WASHINGTON — Ever since Thursday’s debate, it has been clear to the American public that a mentally compromised President Joe Biden has put his own ego ahead of the country — a charge the left has hurled at Donald Trump from his first day in office.

Now the big-media mantra is that it is such a shame that Biden isn’t up to the job because, while he shouldn’t be in the Oval Office, he really is such an incredibly good guy. A New York Times headline for a Thomas Friedman column captured big media’s lamentations: “Joe Biden is a Good Man and a Good President. He Must Bow Out of the Race.”

I don’t think Biden is as good as he likes to portray himself. I don’t think he’s a good president. So I’m only buying the last part of that statement.

To start, Biden has stayed in office past his due date, with little regard for what’s best for the country or the American people. Our national security rivals see how weak our president is, which makes the world a more dangerous place. Not good.

Biden likes to say that he devoted his life to public service, but he wasn’t putting the public first.

What’s more, Biden’s inner circle was limited to people who played along with the charade — yes people who wouldn’t challenge him. (Hmmmm. When did we hear that before about a U.S. president?) Not good for a president.

Biden has failed to live up to his promise to voters who were led to believe that if elected, the former vice president would govern as a steady hand and a moderate.

In office, Biden has governed further to the left of the man who picked him to be his running mate. Barack Obama didn’t open the border. Biden did. Until it hurt him politically. Not good.

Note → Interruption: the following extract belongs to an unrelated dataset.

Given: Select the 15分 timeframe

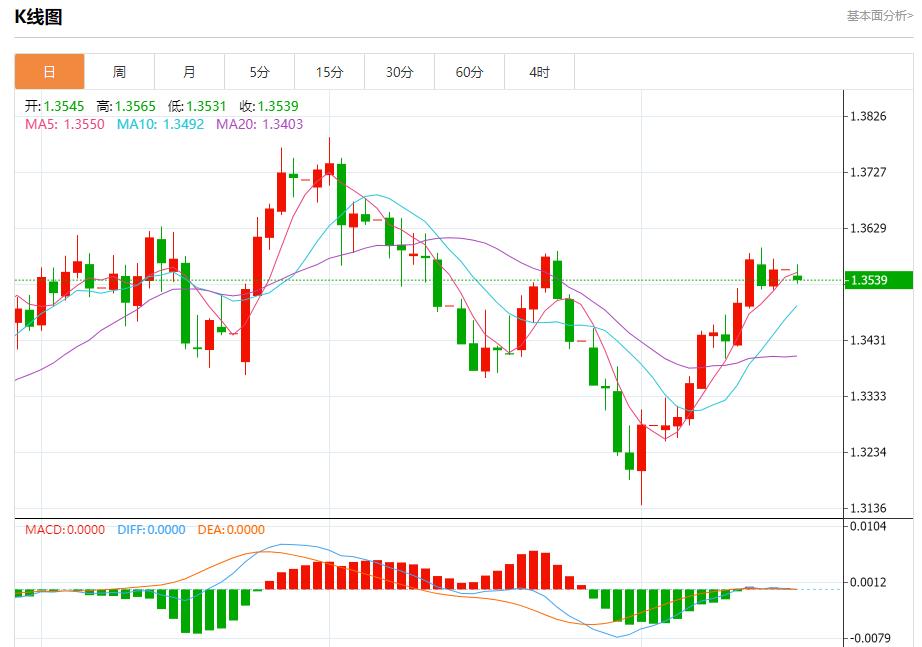Looking at the screenshot, I should pyautogui.click(x=329, y=71).
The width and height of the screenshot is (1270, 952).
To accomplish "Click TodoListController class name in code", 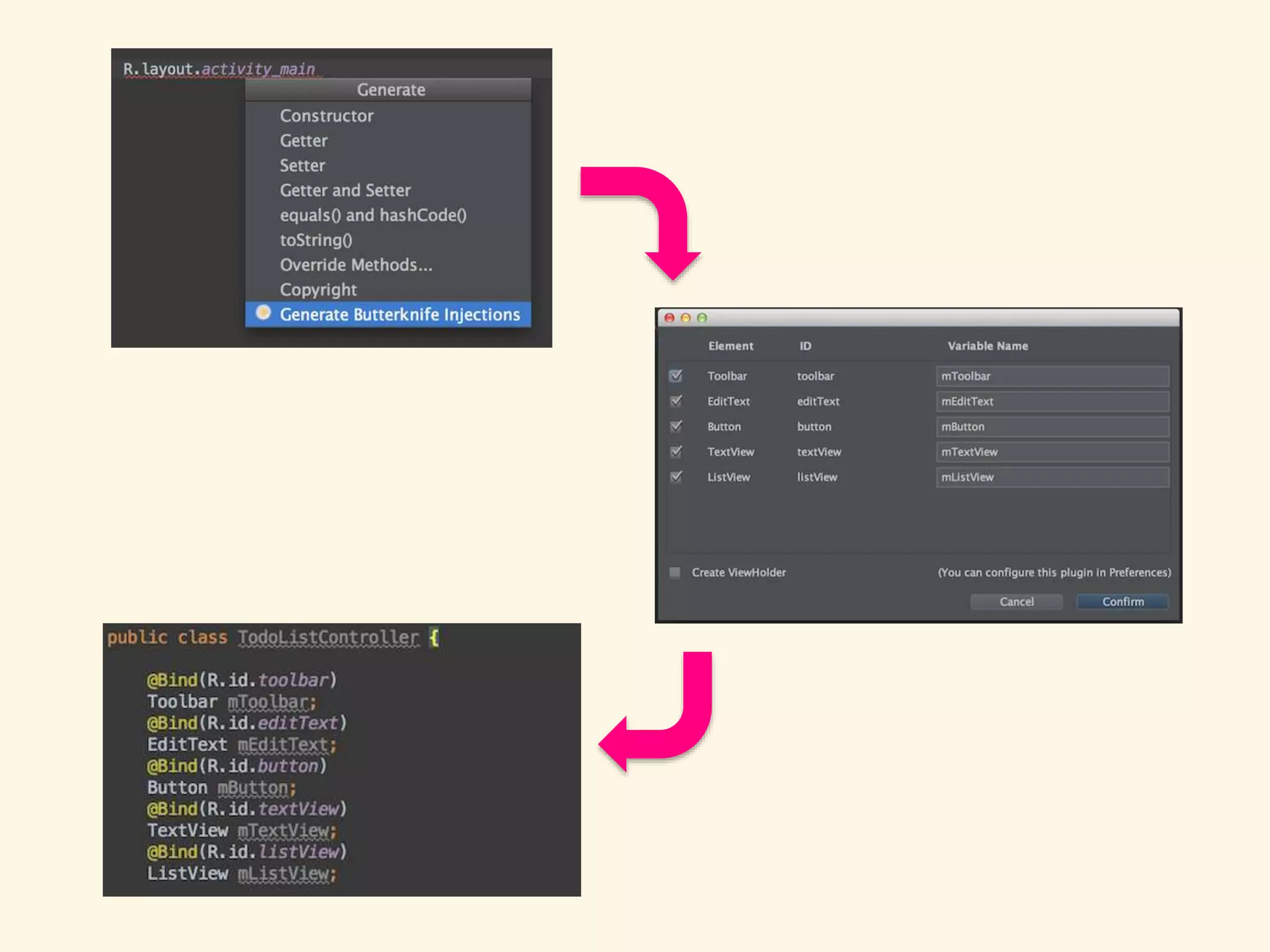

In 1991 when then-President George H. W. Bush nominated Clarence Thomas to the U.S. Supreme Court, Biden was chairman of the Senate Judiciary Committee. Biden had no problem raking Thomas over the coals for the essentially uncorroborated charge that Thomas had sexually harassed attorney Anita Hill when she was a subordinate in the Department of Education and EEOC. Biden was one of 48 senators to vote against the justice’s confirmation.

Yet Biden had no problem palling around with the late Sen. Ted Kennedy, D-Mass., who was notorious for, as the late Michael Kelly wrote in GQ, “his obsessive public womanizing and his frequent boorishness,” not to mention manhandling waitresses.

Later according to Politico, Biden offered that the Thomas hearings brought up the issue of “sexual harassment,” an issue “no one wanted to touch.” Like he was so good. When he wasn’t.

In 2012, then Vice President Biden warned a racially mixed audience that, if elected, GOP nominee Mitt Romney would “put y’all back in chains.” A cheap shot against a good man.

I don’t like to kick a man when he is down. But really, that never stopped Joe Biden.